Genetic Testing Vs Traditional Diagnostics for Keratoconus

We are still learning about the role of genetics in keratoconus. By and large, we know that keratoconus is a multifactorial disease associated with eye rubbing, atopic diseases, connective tissue disorders and Down syndrome.

Most patients have no known family history of the disease. The large Collaborative Longitudinal Evaluation of Keratoconus (CLEK) study, for example, showed that only 13.5% of those with keratoconus had a family history (Wagner et al.). However, there is significant evidence of a familial risk for keratoconus. Having a first-degree family member (parent, child or sibling) with keratoconus increases the risk for developing the disease by 15 to 67 times (Wang et al.).

There is still much to learn about how to interpret genetic testing for keratoconus.

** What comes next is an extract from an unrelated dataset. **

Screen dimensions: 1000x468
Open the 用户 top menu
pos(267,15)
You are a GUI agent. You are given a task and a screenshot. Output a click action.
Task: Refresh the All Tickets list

In a paper presented at the 2022 American Society of Cataract and Refractive Surgery meeting, detailed clinical evaluations of 90 healthy participants whose siblings had keratoconus revealed that 30% of the healthy siblings - most of whom could see 20/20 uncorrected - had definitive keratoconus (11.5%) or suspicious topographies (18.8%) (Christy).

Where do genetic tests fit in practice?

Until recently, the role of genetics was mostly an academic puzzle without much relevance to clinical practice. With the availability of a genetic test for corneal diseases (AvaGen, Avellino), however, there is renewed interest in what this test means for patients and whether it should have any influence over our management of keratoconus.

AvaGen is an in-office cheek swab test that is administered by an eye care provider. For monogenic corneal dystrophies, such as granular dystrophy type 1 and 2, it provides a definitive yes or no result. Keratoconus, however, isn’t defined by a single genetic mutation. It is a polygenic condition, which means the test evaluates 75 genes and more than 2,000 gene variants that have already been associated with keratoconus (and there may be others). Results are provided in the form of a numeric score from 0 to 100 and identification of mild, moderate or severe risk.

The patient’s age and race have to be entered into the testing portal when submitting the test and get factored into the results.

At present, genetic testing can’t replace routine eye exams or topography/tomography for the diagnosis of keratoconus, but there are three scenarios in which it is quite useful in practice:

  1. Using genetic testing as a “tiebreaker” in borderline cases where the patient has some risk factors, such as irregular topography, a steep cornea or unstable refraction, but it is difficult to discern whether they truly have early keratoconus. A high risk score would lead an eye-care provider to see that patient again in 3 to 4 months rather than a year.
  2. Offering it to family members of keratoconus patients. While a low score in such cases is reassuring, I always emphasize to these patients that it is no guarantee and that they should continue to get annual eye exams.
  3. Genetic testing is often used as a screening tool for potential refractive surgery patients, to identify ectasia risk before they undergo elective surgery. Although we don’t yet have a definitive cut-off based on the test, it can help the clinician and patient decide to postpone surgery or opt for PRK or an implantable collamer lens rather than LASIK.

Interpreting results, assessing risk

There is still much to learn about how to interpret genetic testing for keratoconus. A very low score can be quite reassuring. A high score (85, for example) certainly points to the need for more frequent follow-up, closer diagnostic evaluation and potentially a referral to a corneal specialist.

Because keratoconus is a progressive disease, and the standard of care is to intervene early, knowing a genetic risk score can elevate the importance of frequent evaluation - ideally, with topography/tomography. A high score does not mean we should be recommending prophylactic cross-linking treatment; that requires diagnosis and documentation of progression.

Much less clear so far is what to do about scores in the middle range. Should people be more concerned about a score of 65, which is at the top of the moderate risk range, than a score of 35, near the bottom of that range? It is hard to say. In that middle range, one should definitely be looking for other signs that increase concern about keratoconus, such as high and/or increasing cylinder, myopic shift of at least 0.50 D, distorted mires on manual keratometry, unexplained problems with visual quality or an inability to correct to 20/20.

We can assume, at this present time, that genetic testing for keratoconus is still in its infancy. As more tests are done, the risk algorithm will continue to be adjusted. Ultimately, this will give us better normative values and even more accurate risk scores to guide patient care.


  • Christy JS. Corneal topographic changes in healthy siblings of patients with keratoconus. Presented at American Society of Cataract and Refractive Surgery Annual Meeting; April 22-26, 2022; Washington, D.C.
  • Wagner H, et al. Cont Lens Anterior Eye. 2007;doi:10.1016/j.clae.2007.03.001 30(4):223-32.
  • Wang Y, et al. Am J Med Genet. 2000;93(5):403-9.